The $7 beauty dish emerged out of a desire to experiment on the cheap, to see if I could duplicate the effect of a real beauty dish and see if it was worth buying one. Here’s my disclaimer: These are no substitute for real beauty dishes and the details involve more brute force than calculated physics.
My project followed a surprising amount of noodling around in Ikea, Home Depot and Target looking for the essentials — something that would let me fire my Nikon SB800 flash into a reflective bowl and direct it toward a subject. I don’t know if the final solution is brilliance or BS — I’m sure you’ll all let me know.
There are four pieces to this project
- A disposable clear plastic salad bowl ($2 at Smart & Final, our local warehouse grocery chain, but you should be able to find them anywhere that sells picnic or catering supplies). A wider and shallower bowl will give you a broader light source and potentially smoother highlights on your subject, but you don’t want a bowl so big it will interfere with mounting the dish on a flash unit.
- Silver (or white) spray paint ($5 a can at Home Depot; will cover many bowls if you have the need)
- Heavyweight paper, preferably glossy, or some other reflective material (potentially free)
- Clear package-sealing tape
Step 1: Spray the bowl
This is pretty straightforward, but a light touch will help here. You want a thin, continuous coat of paint on the interior of the bowl. If you add a second coat before the first has dried (like I did), the paint will drip. (Paint pooled in the base of my first dish and took two days to dry.)
Silver paint is more efficient than white, but you may get shinier highlights. (I lose about 2 stops off my flash power using the dish.) You could opt for other metallic shades — gold or bronze — but they’re probably better for photographing jewelry than people.
Step 2: Measure and cut
This is a key part of the project and the easiest to mess up. You most likely want the light source in the dead center of the dish, so you need to measure and mark the point if there’s not a plastic dot there already. What you want to do is cut an H-shape in the bowl big enough to fit the head of your flash unit through if the flaps are folded into the bowl. If you do this right and the plastic of the bowl is flexible enough, the flaps themselves will provide enough friction to hold the bowl on the flash. (If not, you can secure the bowl by wrapping a rubber band or tape around the flaps to hold them against the flash unit. You can get fancier by using Velcro, or you can just tape the body of your flash against the bowl to hold it on.)
Step 3: Making the Reflector
All you have now is a leaky bowl strapped to your flash unit. What you need is something to bounce the light of your flash back into the bowl, which will then reflect it forward. Early on I had envisioned using a clear plastic cup as both the reflector and mount — either spraying the bottom of the cup silver or gluing on a mirror. My final approach to this was partially driven by my solution to mounting the reflector — clear package-sealing tape — which meant that the reflector had to be lightweight. On my first dish, this reflector was a thin plastic water dish sprayed silver; on the second, it’s just a circle cut out of white poster board. If your salad bowl comes with a lid, just cut out a circle and spray that.
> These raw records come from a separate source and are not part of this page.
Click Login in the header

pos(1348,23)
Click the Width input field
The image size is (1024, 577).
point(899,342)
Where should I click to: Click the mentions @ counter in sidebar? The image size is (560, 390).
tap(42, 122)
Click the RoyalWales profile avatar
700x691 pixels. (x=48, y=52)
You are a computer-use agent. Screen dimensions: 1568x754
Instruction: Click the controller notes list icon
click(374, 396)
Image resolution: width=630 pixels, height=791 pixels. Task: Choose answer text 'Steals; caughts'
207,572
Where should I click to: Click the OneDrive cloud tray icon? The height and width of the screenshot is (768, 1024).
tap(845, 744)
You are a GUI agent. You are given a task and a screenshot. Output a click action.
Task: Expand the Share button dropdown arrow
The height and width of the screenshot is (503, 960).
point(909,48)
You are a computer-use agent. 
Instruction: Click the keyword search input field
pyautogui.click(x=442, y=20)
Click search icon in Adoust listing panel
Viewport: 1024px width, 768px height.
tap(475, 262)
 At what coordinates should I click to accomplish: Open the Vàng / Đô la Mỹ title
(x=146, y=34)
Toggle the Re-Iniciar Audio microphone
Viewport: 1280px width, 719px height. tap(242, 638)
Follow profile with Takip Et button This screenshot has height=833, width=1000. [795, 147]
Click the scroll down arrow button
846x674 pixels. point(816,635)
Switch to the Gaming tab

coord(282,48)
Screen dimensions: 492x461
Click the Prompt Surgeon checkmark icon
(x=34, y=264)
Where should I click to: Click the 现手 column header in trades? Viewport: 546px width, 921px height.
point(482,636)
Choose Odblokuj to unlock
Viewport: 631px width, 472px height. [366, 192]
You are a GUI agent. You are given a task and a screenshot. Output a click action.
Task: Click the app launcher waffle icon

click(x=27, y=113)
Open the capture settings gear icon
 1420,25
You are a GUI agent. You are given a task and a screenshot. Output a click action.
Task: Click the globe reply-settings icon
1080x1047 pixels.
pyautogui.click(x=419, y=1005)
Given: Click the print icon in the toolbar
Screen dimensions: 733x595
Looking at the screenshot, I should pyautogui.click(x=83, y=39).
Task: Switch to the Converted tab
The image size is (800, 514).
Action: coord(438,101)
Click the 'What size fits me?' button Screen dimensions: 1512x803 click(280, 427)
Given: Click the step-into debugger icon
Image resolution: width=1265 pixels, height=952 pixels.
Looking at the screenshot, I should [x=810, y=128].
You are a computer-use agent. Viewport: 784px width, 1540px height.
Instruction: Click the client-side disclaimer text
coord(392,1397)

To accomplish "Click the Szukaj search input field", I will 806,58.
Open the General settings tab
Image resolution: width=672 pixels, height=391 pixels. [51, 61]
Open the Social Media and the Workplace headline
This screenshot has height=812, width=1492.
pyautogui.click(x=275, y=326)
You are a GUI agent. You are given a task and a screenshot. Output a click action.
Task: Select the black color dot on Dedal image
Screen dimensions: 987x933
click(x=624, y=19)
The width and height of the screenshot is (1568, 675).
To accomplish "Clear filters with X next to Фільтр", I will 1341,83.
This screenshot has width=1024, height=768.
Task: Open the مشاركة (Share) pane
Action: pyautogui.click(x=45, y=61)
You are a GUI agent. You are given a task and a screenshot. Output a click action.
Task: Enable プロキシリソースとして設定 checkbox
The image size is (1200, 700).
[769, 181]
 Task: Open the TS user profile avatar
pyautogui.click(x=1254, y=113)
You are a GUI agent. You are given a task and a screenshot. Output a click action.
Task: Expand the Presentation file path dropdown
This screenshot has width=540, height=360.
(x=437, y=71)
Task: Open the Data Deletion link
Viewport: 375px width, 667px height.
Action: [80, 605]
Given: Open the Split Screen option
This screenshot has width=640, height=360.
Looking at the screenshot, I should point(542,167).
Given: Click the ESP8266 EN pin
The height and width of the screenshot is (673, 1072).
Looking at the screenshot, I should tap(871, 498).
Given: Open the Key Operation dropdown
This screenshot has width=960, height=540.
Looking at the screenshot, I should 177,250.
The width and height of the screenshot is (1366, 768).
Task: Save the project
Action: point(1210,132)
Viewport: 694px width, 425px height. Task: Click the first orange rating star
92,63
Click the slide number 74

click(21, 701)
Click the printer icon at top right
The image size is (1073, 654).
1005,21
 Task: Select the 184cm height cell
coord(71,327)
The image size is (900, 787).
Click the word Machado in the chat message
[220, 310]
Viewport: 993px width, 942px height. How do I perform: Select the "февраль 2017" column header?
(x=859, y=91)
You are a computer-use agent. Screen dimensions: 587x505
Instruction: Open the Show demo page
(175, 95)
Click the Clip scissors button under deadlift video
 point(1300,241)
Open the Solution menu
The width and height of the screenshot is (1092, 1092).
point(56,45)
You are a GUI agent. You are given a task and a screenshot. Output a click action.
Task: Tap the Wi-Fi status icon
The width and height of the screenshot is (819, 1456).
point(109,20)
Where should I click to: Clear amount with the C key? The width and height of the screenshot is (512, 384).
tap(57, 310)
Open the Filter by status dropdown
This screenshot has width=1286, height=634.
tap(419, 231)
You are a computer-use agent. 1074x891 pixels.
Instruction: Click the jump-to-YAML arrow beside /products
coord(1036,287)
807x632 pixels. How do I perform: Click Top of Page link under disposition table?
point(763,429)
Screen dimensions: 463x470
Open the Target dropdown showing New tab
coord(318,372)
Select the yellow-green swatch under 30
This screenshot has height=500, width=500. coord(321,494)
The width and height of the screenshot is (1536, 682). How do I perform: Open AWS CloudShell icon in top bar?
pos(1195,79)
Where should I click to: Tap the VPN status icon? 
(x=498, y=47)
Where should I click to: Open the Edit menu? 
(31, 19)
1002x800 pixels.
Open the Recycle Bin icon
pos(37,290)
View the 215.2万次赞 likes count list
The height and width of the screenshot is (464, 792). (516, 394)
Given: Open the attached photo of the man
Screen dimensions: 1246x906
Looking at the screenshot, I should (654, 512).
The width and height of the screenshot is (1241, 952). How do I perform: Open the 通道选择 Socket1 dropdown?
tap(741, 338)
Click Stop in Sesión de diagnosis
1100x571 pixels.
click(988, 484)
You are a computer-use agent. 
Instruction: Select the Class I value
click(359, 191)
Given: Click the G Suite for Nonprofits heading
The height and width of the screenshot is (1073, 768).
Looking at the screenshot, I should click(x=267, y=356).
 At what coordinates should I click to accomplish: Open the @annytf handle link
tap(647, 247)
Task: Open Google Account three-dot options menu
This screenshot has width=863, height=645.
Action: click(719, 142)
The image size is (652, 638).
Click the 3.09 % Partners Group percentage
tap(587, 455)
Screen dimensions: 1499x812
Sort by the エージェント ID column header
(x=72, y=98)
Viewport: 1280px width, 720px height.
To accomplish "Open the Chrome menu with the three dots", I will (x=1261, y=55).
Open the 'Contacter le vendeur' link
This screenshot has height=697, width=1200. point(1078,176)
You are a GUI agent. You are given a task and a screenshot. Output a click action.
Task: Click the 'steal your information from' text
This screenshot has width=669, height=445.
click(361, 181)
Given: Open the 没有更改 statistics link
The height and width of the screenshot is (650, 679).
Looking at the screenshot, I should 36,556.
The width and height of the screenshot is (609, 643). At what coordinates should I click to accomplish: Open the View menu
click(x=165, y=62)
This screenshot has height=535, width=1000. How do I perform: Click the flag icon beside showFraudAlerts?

A couple of things to consider before cutting your reflector: The wider it is, the better it keeps the light from your flash head from splashing around your shooting environment. When the reflector is small, it can let light from the flash head hit the body or shoulders of your subject. But the wider the central reflector is the less space there is around the reflector for the dish to throw light forward. You might want to sketch the dimensions of your dish and calculate the minimum width with a ruler or just eyeball it.
One option: Cut the hole in the base of the dish big enough to hold the body of your flash rather than the head so you can put the flash head as close to the reflector as possible — assuming you’re handholding your flash or mounting it on either a light stand with a swivel mount or an extension arm.
Step 4: Attaching the reflector
The simplest solution — and one in keeping with the disposable nature of the bowl — was to just run a strip of clear strapping tape across the mouth of the bowl and sticking the reflector on the inside of it. No worries about gluing or taping a mount to the base of the dish, no light lost to another set of surfaces. (look closely for the tape running from top to bottom).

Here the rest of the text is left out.